6 Classification Result

As the messages in this corpus (TREC2006) are in chronological order, we run three major simulations over 500, 1000 and 1800 consecutive samples, where 75% of them are spam, and 25% of Ham. For testing, we perform a 10-cross validation and measure the average accuracy for each run.

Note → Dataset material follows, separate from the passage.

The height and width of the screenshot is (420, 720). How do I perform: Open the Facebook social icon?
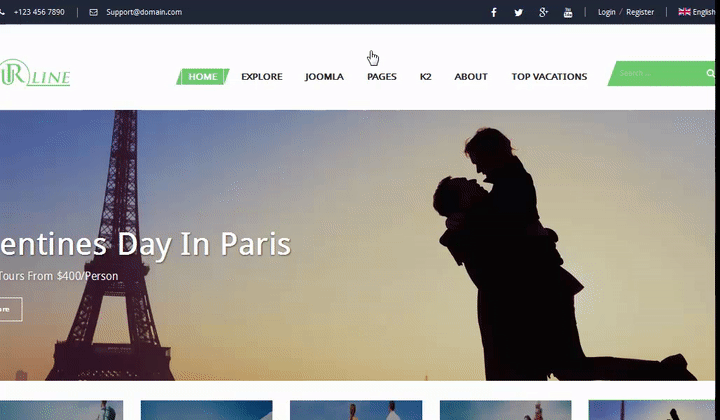pos(493,12)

The detail results of this experiment are listed below.

6.1 Text Classification (Subject plus Body)

In the first experiment, we classify the message (subject plus body text) with Naive Bayes and Support Vector Machine:

6.1.1 Naive Bayes
# of document # of features Accuracy
400 3333 (occurrence > 2) 95.8449 %
400 1302 (occurrence > 5) 95.8449 %
800 5445 (occurrence > 2) 91.9668 %
800 2240 (occurrence > 5) 91.9668 %
1200 10533 (occurrence > 2)85.0734 %
1200 4795 (occurrence > 5) 85.4305 %
1800 11819 (occurrence > 2)86.1173 %
1800 5281 (occurrence > 5) 86.1173 %


From the result above, obviously, when the number of feature raises, the accuracy eventual drop downs, because of growing number of noise in data.
6.1.2 Support Vector Machine

We adapt WLSVM, known as a wrapper library for libSVM, because of its great performance (runs much faster than Weka SMO) and flexible supports to several SVM methods (i.e. One-class SVM, nu-SVM, and R-SVM).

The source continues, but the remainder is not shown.